Capable of a level of Self-Awareness unavailable to the rest of biological creation, we are Moral Beings who must answer to our responsibilities as such. Wulf’s celebration of the Romantics’ inclination to “feel” rather than “observe” is ridiculous. It is an assertion based on the oft-repeated contemporary notion that we are basically empathetic beings, though all of history, that of more “civilized” societies as well as their less evolved contemporaries, shows this to be a naive delusion.

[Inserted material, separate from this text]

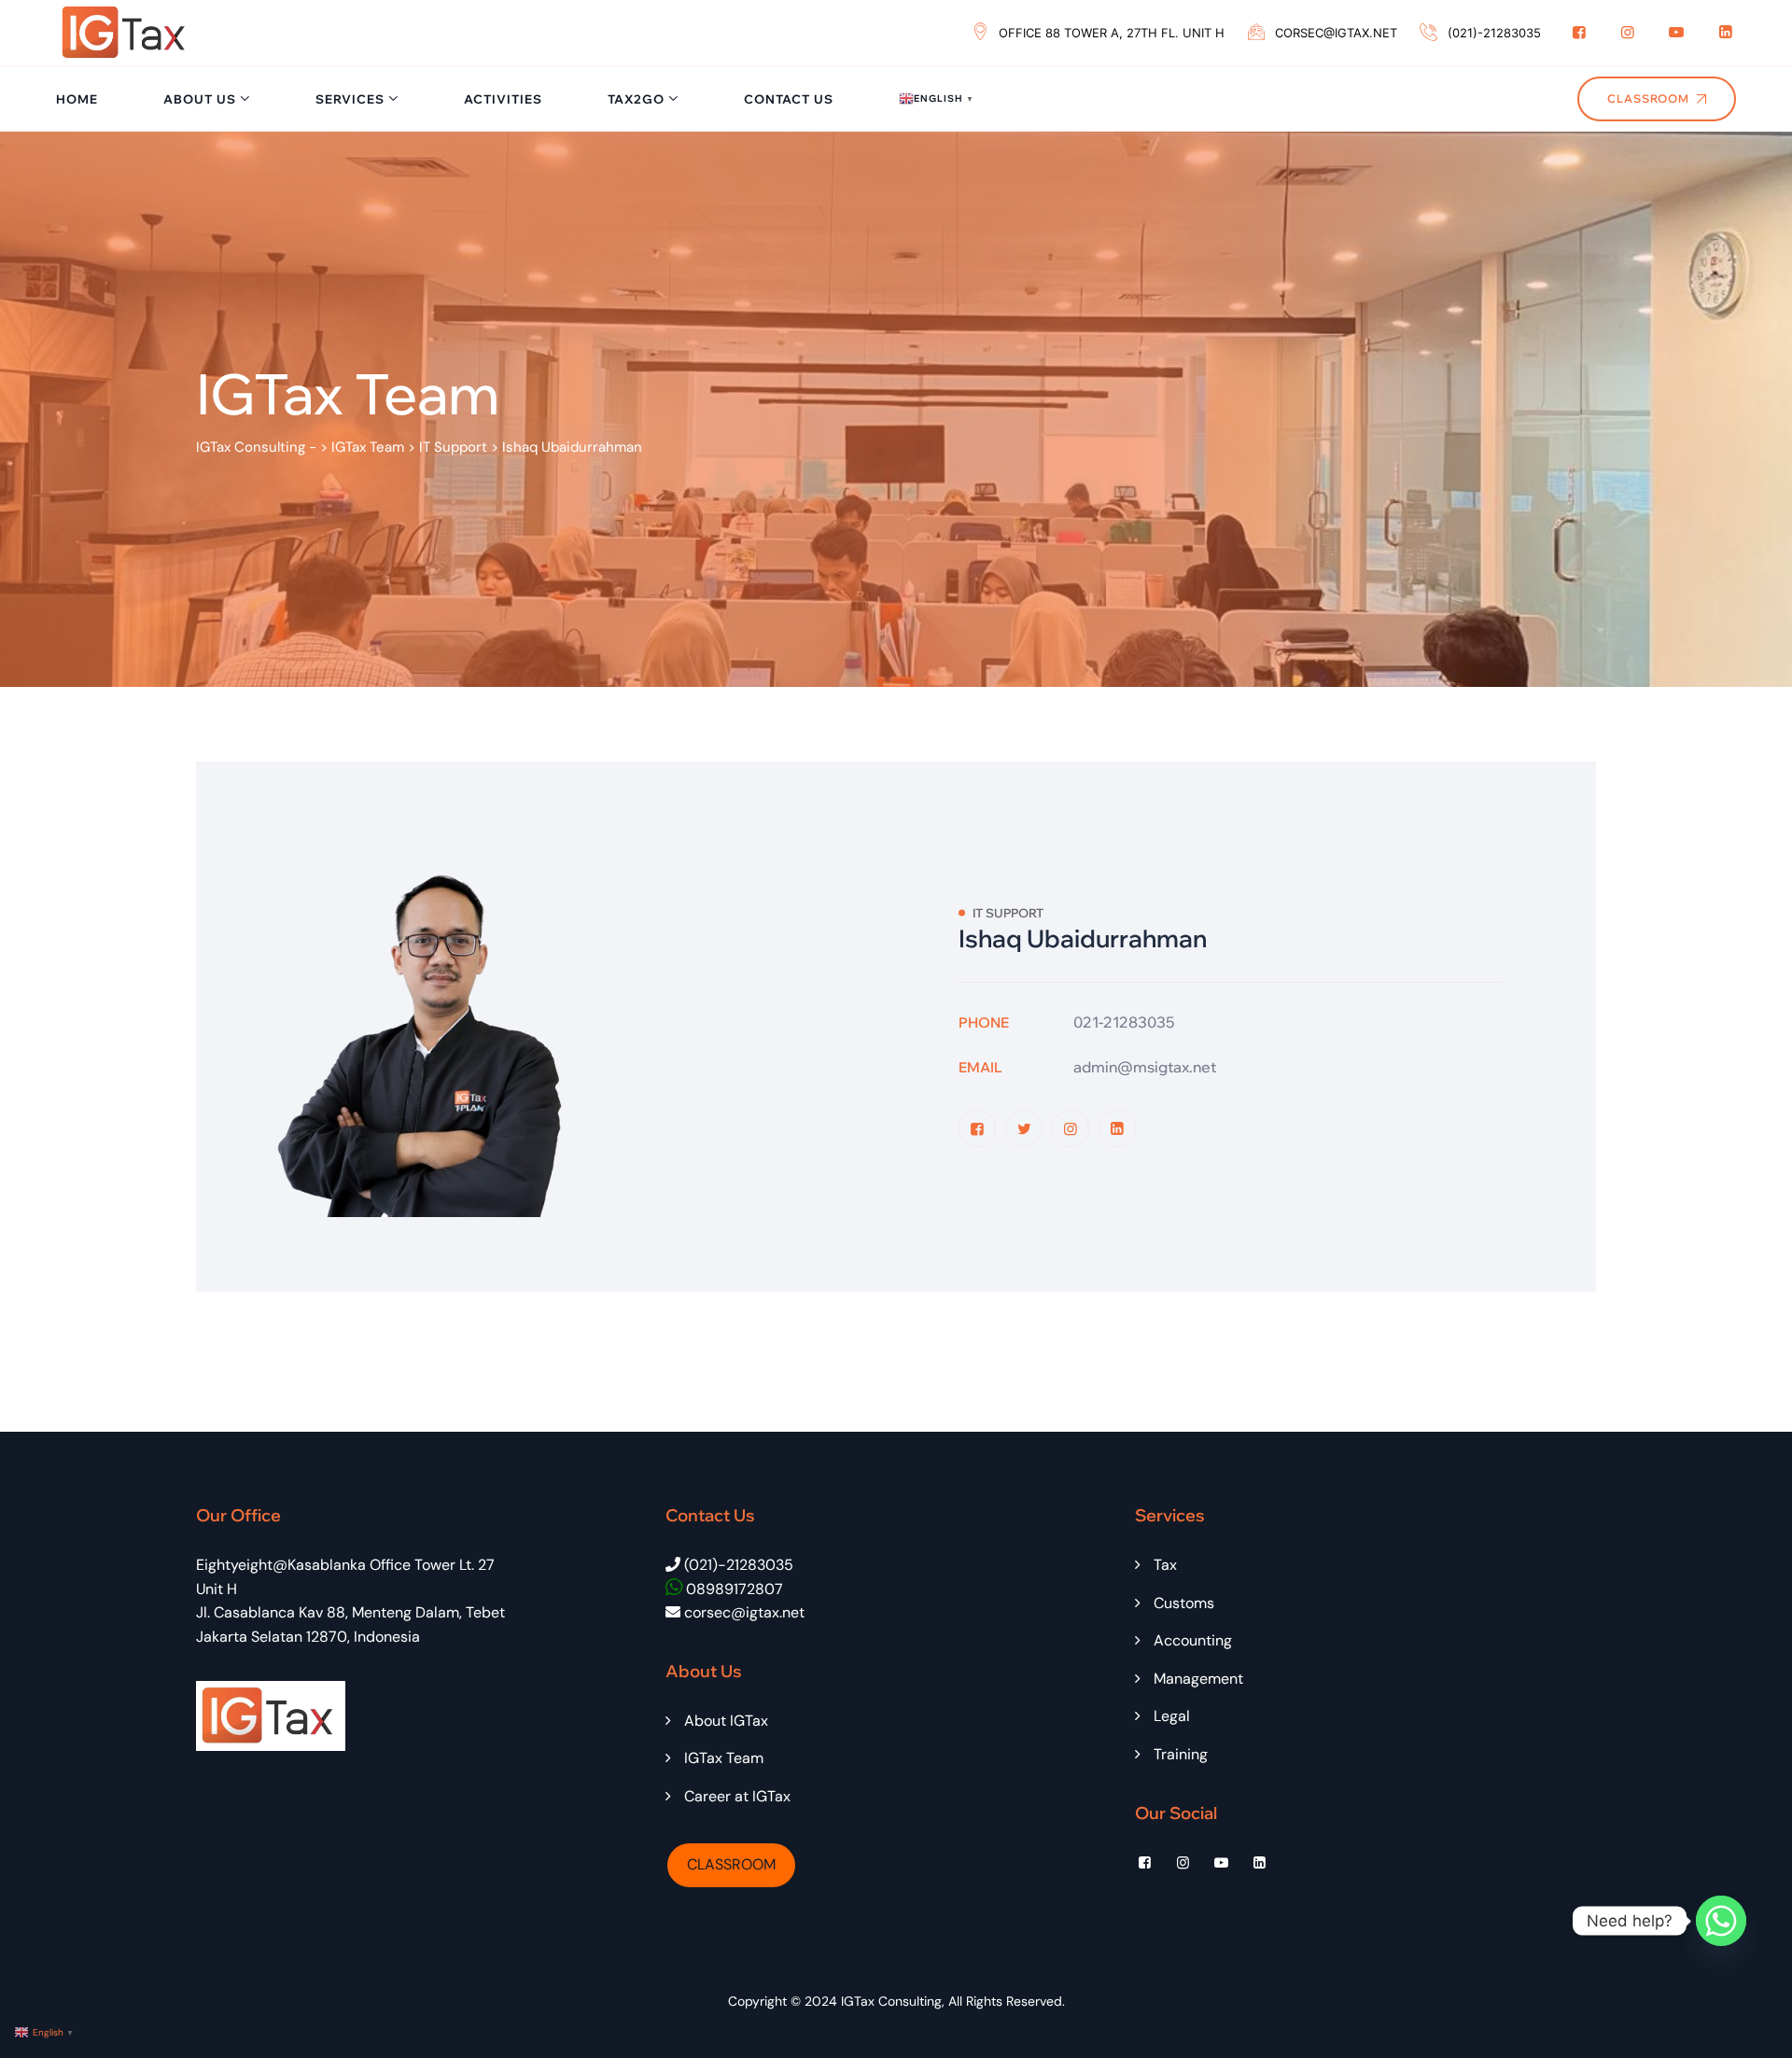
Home (77, 98)
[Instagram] (1627, 32)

Deemed insane by many of his contemporaries, the poet William Blake insisted the Objective world ought not to keep Man from his heart’s desires. He was basically endorsing the urge to ignore reality; endorsing self-indulgence as an inalienable right; indeed endorsing the narrative that any impediment to our fulfillment is a form of oppression. As I have said repeatedly, there are still elements of intolerance infecting our culture, but a significant % of the rants lodged against so-called social injustice in the West today are but expressions of the degeneracy of the contemporary Left, a regime which purports to occupy the intellectual high ground even as it suggests with Andrea Wulf that Hurt Feelings rather than Truth ought to be the preeminent concern of those who rule our world.